Opinión

El acto de matar

Cincuenta de los colaboradores en el documental prefirieron permanecer anónimos por temor a las represalias paramilitares

 

¿Qué es este delirio kitsch donde misses indonesias desfilan ante cascadas lejanas y una arruinada edificación en forma de pez, mientras el gordo Anwar Koto en atuendo travestí les ordena: “Sonrían, sonrían, no muestren su peor lado a la cámara?”.

Es la apertura de El acto de matar, documental donde Joshua Oppenheimer recoge los testimonios de paramilitares que, con apoyo de Lyndon B. Johnson y de Henry Kissinger, liquidaron en 1965 en Indonesia entre medio millón de supuestos izquierdistas, o 2.600.000, según la estimación satisfecha del general Sarwo Ethie.

“¿Y los hijos no quieren vengarse?”, pregunta sonriente la animadora del reality show donde ocurren estos desahogos del alma. “Es que no pueden porque acabamos con todos”, contesta el paramilitar Anwar Kongo.

 
Anwar Kongo confiesa luego cómo pasó de revendedor de entradas de cine a ejecutor en masa.

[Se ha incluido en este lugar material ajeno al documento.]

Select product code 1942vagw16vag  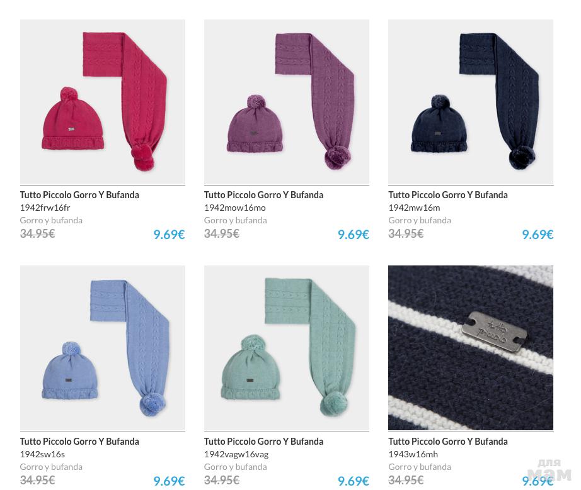(x=236, y=455)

Explica, con un voluntario que hace de víctima: “Al principio los degollábamos, pero corría mucha sangre, había un olor horrible. Entonces los ahorcábamos con alambres”.

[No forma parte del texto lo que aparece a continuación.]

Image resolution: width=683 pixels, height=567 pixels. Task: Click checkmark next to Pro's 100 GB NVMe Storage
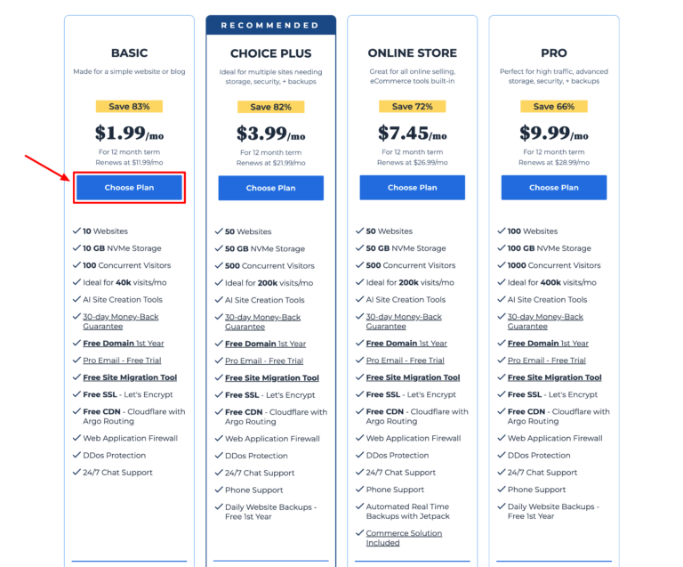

No se filma lo que ocurrió hace medio siglo, se lo escenifica. El obeso Herman Koto, con lentes negros y el uniforme veteado de negro de su organización paramilitar, Pancasila, hace casting en un barrio marginal. “Estas mujeres no quieren interpretar comunistas porque todos pensarán que son comunistas de verdad. Buscamos mujeres que interpreten esposas con hijos.

En la actuación ustedes tratan de que no quememos sus casas pero nosotros las quemamos”. Gritan mujeres y niños: “No quemen mi casa, no lo hagan, por favor. Mamá, quemaron mi casa, todo desapareció”. Koto se une a la actuación: “Mátenlos, destruyan su casa, quémenla, quémenla toda. Sigue llorando, así es”. 

Las reconstrucciones incluyen la quema de un poblado completo y un cambio de roles, donde el paramilitar Anwar Kongo hace de víctima, maquillado con falsas heridas y vendado. A pesar de que es una representación, el genocida queda traumatizado. Lo persigue la imagen de una víctima a quien cortó la cabeza y no cerró los ojos.

Cincuenta de los colaboradores en el documental prefirieron permanecer anónimos por temor a las represalias paramilitares. Ojalá no volvamos nunca a sentir este temor los venezolanos.